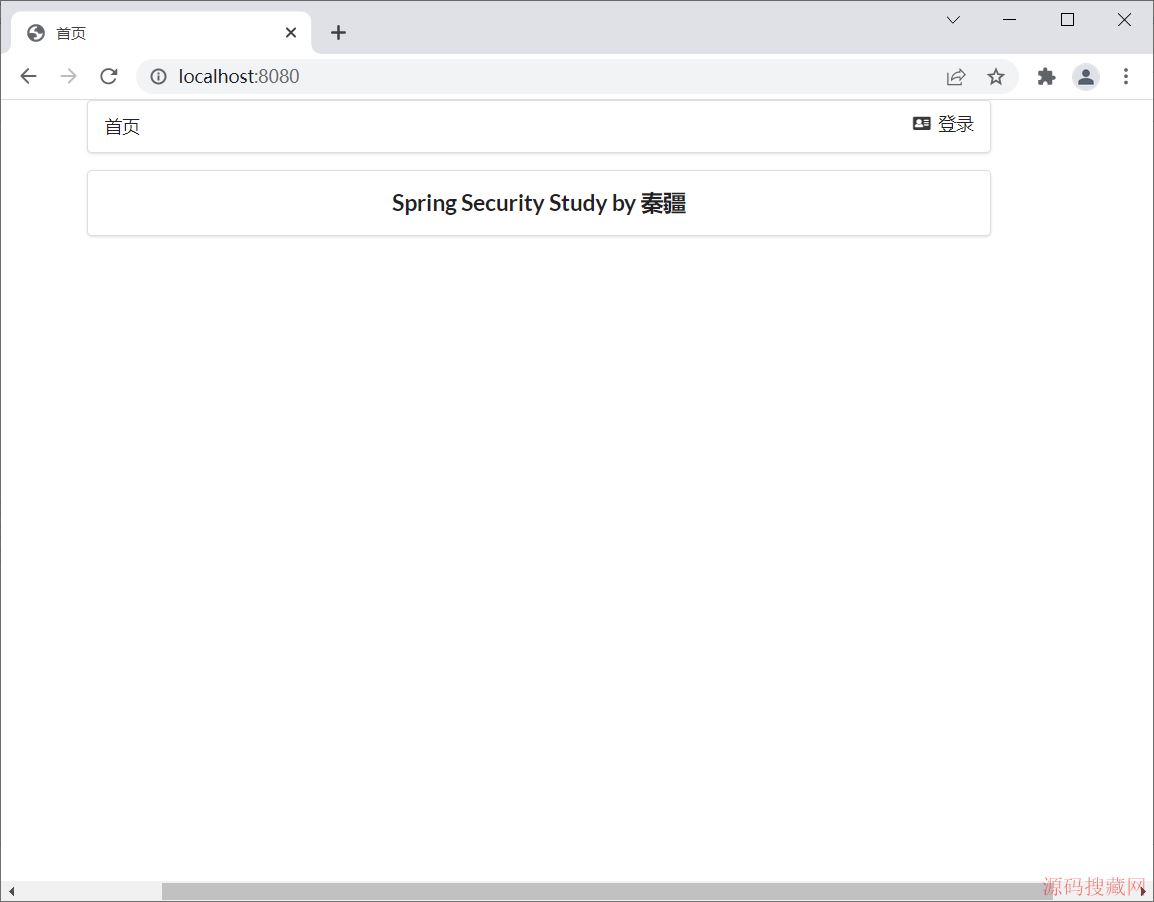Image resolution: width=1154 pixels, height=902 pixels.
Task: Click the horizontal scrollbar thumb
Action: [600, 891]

---

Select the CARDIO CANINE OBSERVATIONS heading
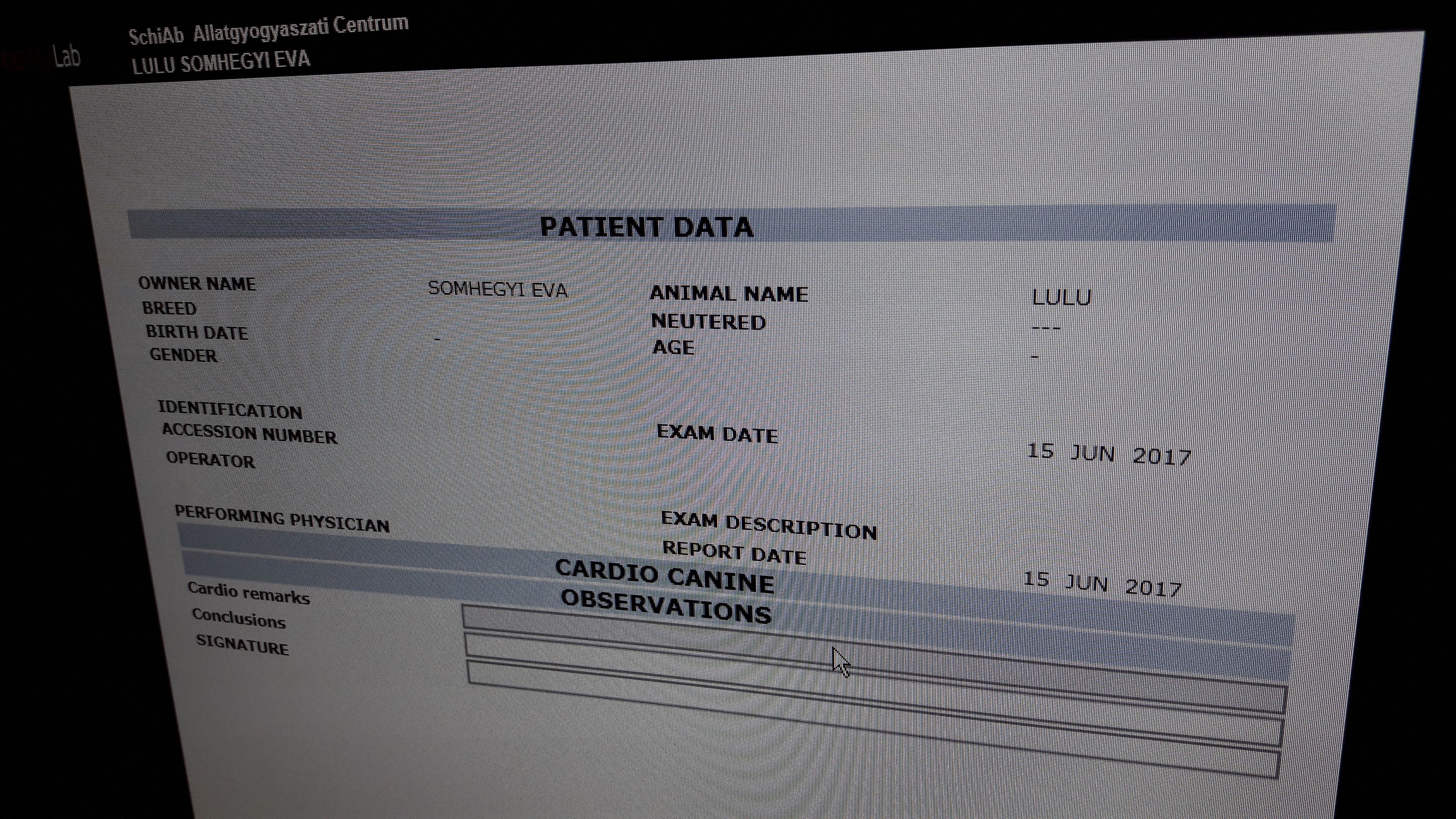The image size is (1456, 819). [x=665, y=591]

_Exercise description:_
Rewrite the lines from the one containing "Image resolution: width=1154" through the one containing "Action: [600, 891]", both included, putting "Tap" in place of "Click" and changing nothing else. Leave the pictures out.

_Solution below:_
Image resolution: width=1154 pixels, height=902 pixels.
Task: Tap the horizontal scrollbar thumb
Action: [600, 891]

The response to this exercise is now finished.